School of Mechanical Engineering, AnHui University of Science & Technology, AnHui 232001, China; Anhui Key Laboratory of Mine Intelligent Equipment and Technology, Anhui University of Science & Technology, Huainan 232001, China; State Key Laboratory of Mining Response and Disaster Prevention and Control in Deep Coal Mines, Anhui University of Science and Technology, Huainan 232001, China; Shaanxi Automobile Holding Group Huainan Special Purpose Vehicle co. LTD, Huainan 232001, China.
School of Engineering, Ocean University of China, QIngdao 266100, China; Yonsei Frontier Lab, Yonsei University, 50 Yonsei-ro, Seodaemun-gu, Seoul 03722, Republic of Korea.
ISA Trans. 2022 Jan;120:330-341. doi: 10.1016/j.isatra.2021.03.016. Epub 2021 Mar 15.
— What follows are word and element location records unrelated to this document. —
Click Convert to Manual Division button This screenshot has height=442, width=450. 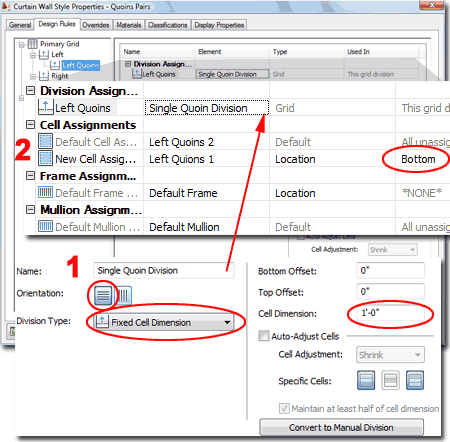[x=341, y=427]
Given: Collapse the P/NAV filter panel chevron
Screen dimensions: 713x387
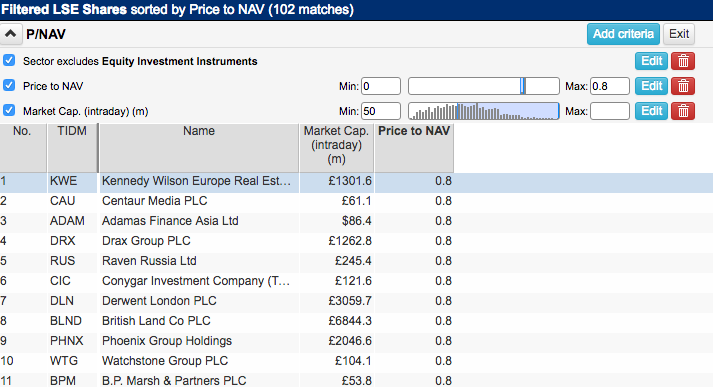Looking at the screenshot, I should click(x=10, y=34).
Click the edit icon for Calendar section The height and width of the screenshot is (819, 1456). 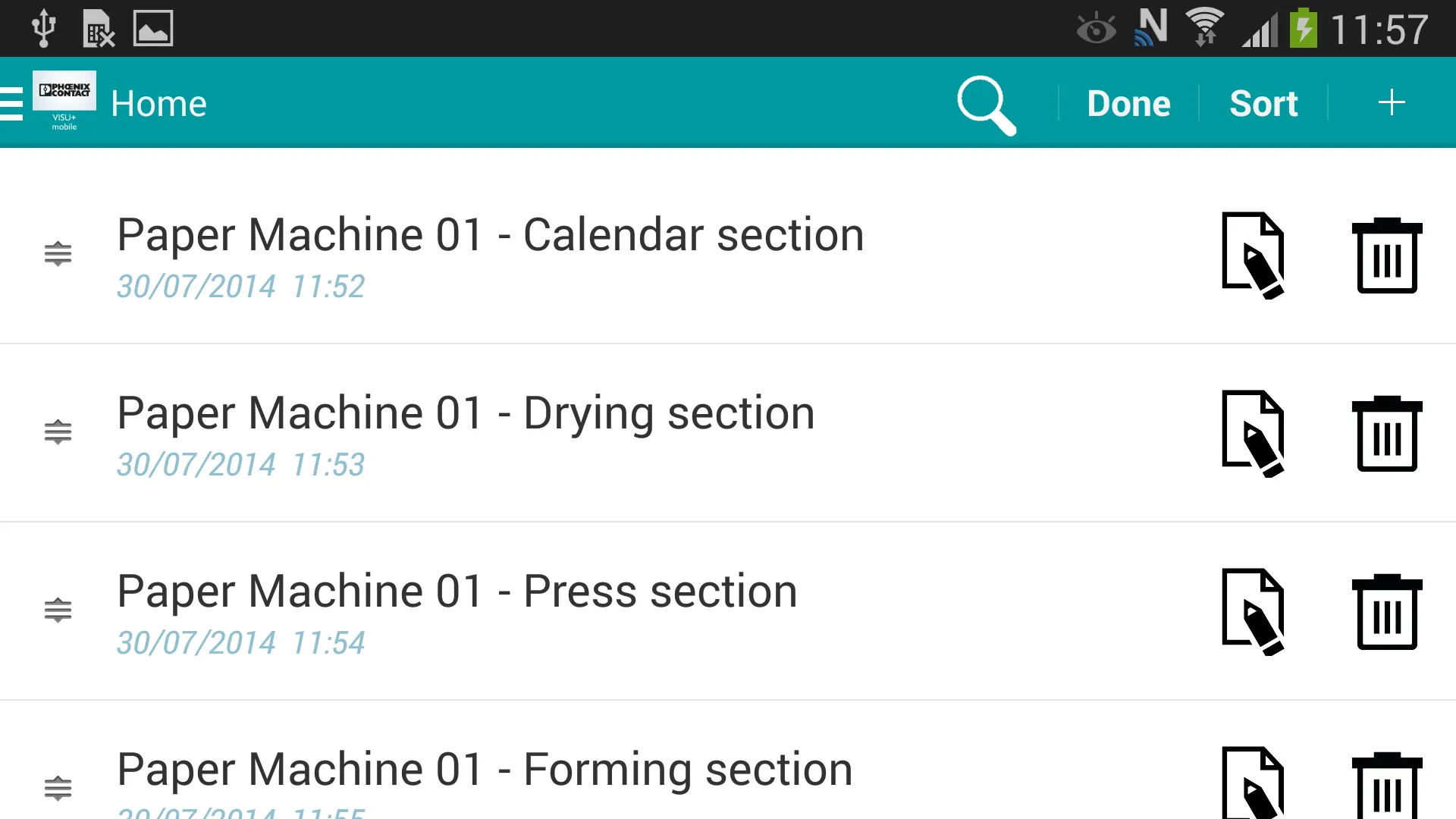(1253, 255)
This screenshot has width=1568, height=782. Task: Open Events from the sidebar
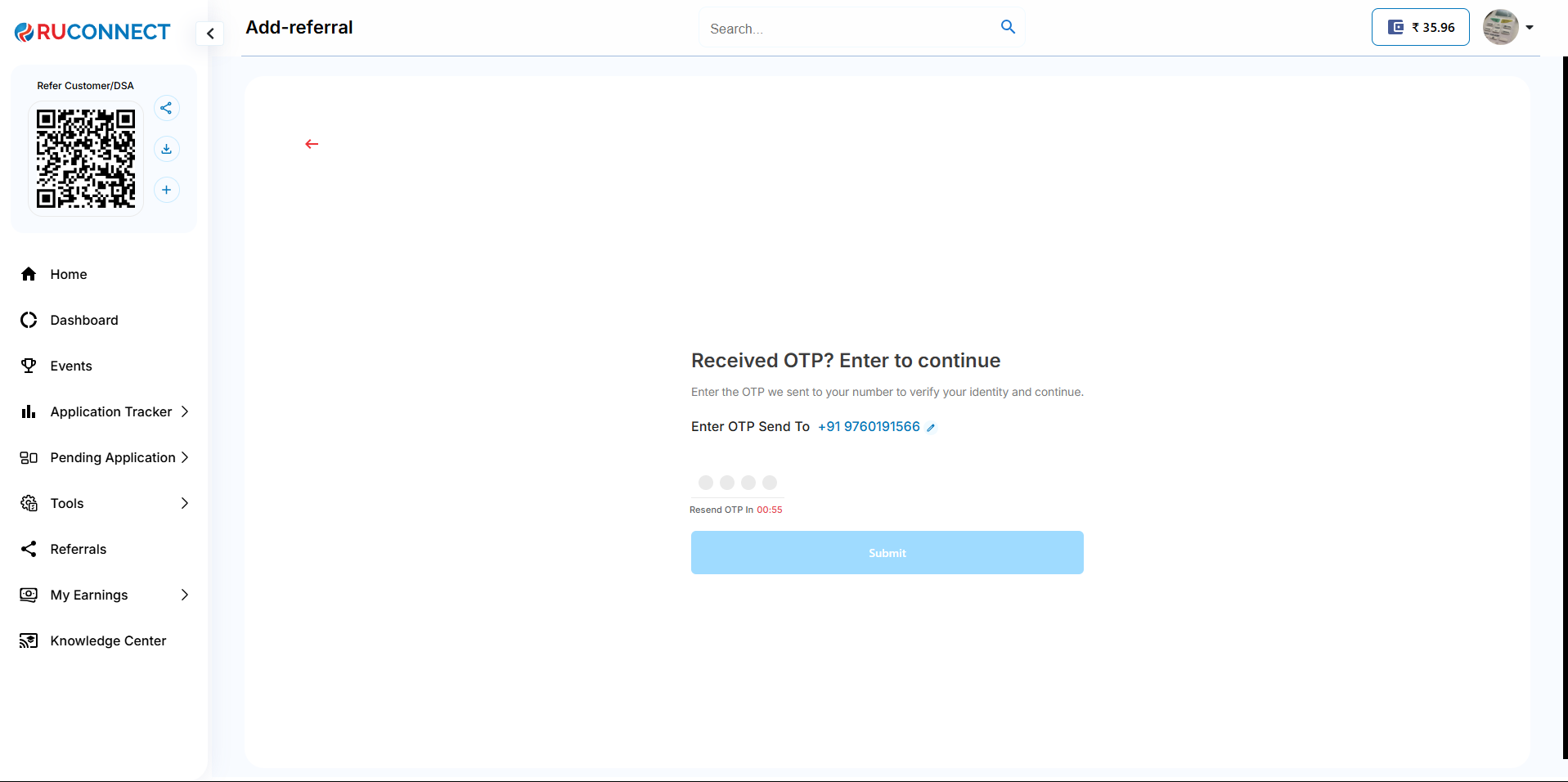pyautogui.click(x=71, y=366)
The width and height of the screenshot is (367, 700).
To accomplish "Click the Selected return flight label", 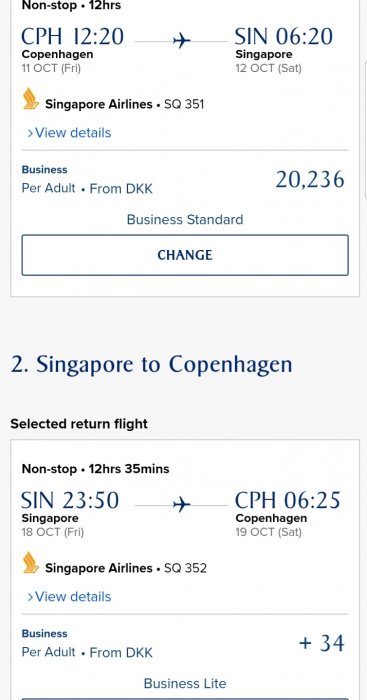I will (x=79, y=424).
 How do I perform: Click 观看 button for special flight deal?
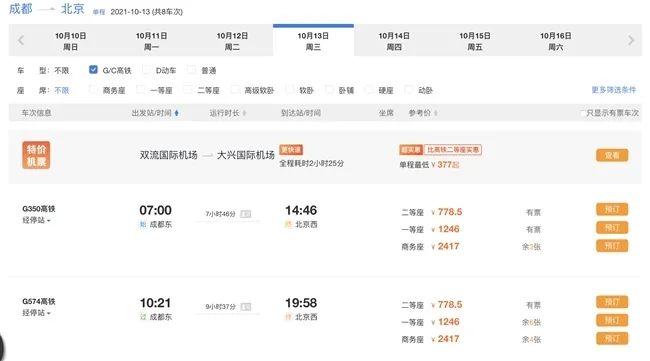pyautogui.click(x=612, y=155)
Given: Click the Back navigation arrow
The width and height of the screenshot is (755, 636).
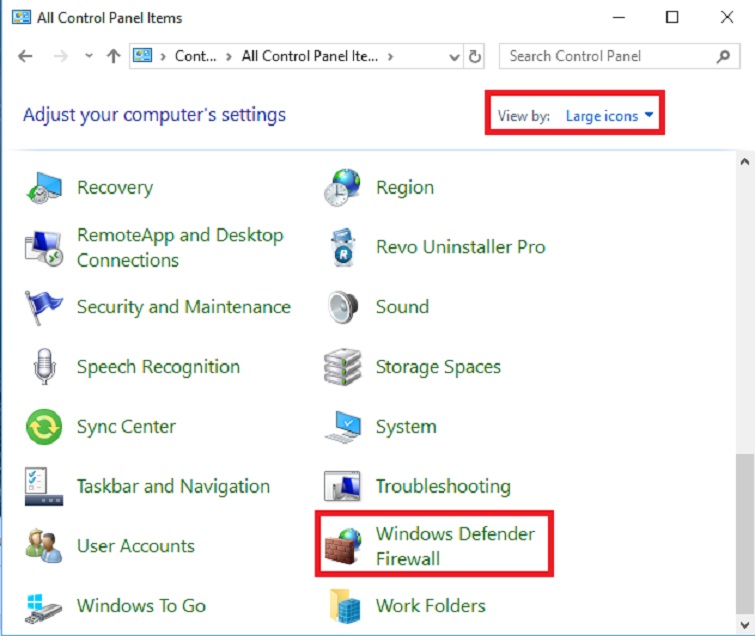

Run-to-failure experiment is efficient and effective to investigate bearing deterioration process. Periodic transient waveform carries rich information of health conditions of bearings but the transient waveform matching is a challenging problem for evaluating bearing fatigue life because the shapes and parameters of the waveform vary with the evolution of the bearing degradation. A wavelet function such as a Morlet wavelet is able to extract essential features from the transient waveform but limited to a single transient component. The multi-wavelet may provide a solution to fit a variety of primary components in the transient waveform, so as to track the degradation trend of the bearing; however, very limited work has been done to address this issue. To bridge the research gap in the transient waveform matching, a novel ascension multi-wavelet method is proposed in this paper for diagnosing the undergoing degradation state and predicting the remaining useful life (RUL) of the bearings. Firstly, the transient waveform was matched using the combination of multiple wavelets. Then, the entropy of the multiple-wavelet signal was calculated to quantify the periodic transients to generate a monotone trend of the bearing degradation. The degradation state of the bearing was identified using the entropy. Lastly, the ensemble learning method was employed to establish an RUL predictor. Both simulation and experiments were carried out to evaluate the proposed method. The analysis results demonstrate satisfactory diagnostics and prognostics performance of the proposed method. The RUL prediction accuracy of the multi-wavelet matching is better than that of the single-wavelet matching.
失效运行试验是研究轴承劣化过程的有效方法。周期性瞬态波形携带轴承健康状况的丰富信息,但瞬态波形匹配是评估轴承疲劳寿命的一个具有挑战性的问题,因为波形的形状和参数随着轴承退化的演变而变化。Morlet 小波等小波函数能够从瞬态波形中提取基本特征,但仅限于单个瞬态分量。多小波可以提供一种解决方案,以适应瞬态波形中的各种主要分量,从而跟踪轴承的退化趋势;然而,针对这个问题的研究工作非常有限。为了弥合瞬态波形匹配方面的研究差距,本文提出了一种新的升多小波方法,用于诊断正在进行的退化状态和预测轴承的剩余使用寿命 (RUL)。首先,使用多个小波的组合对瞬态波形进行匹配。然后,计算多小波信号的熵,以量化周期性瞬态,从而生成轴承退化的单调趋势。使用熵来识别轴承的退化状态。最后,采用集成学习方法建立 RUL 预测器。通过仿真和实验对所提出的方法进行了评估。分析结果表明,该方法具有令人满意的诊断和预测性能。多小波匹配的 RUL 预测精度优于单小波匹配。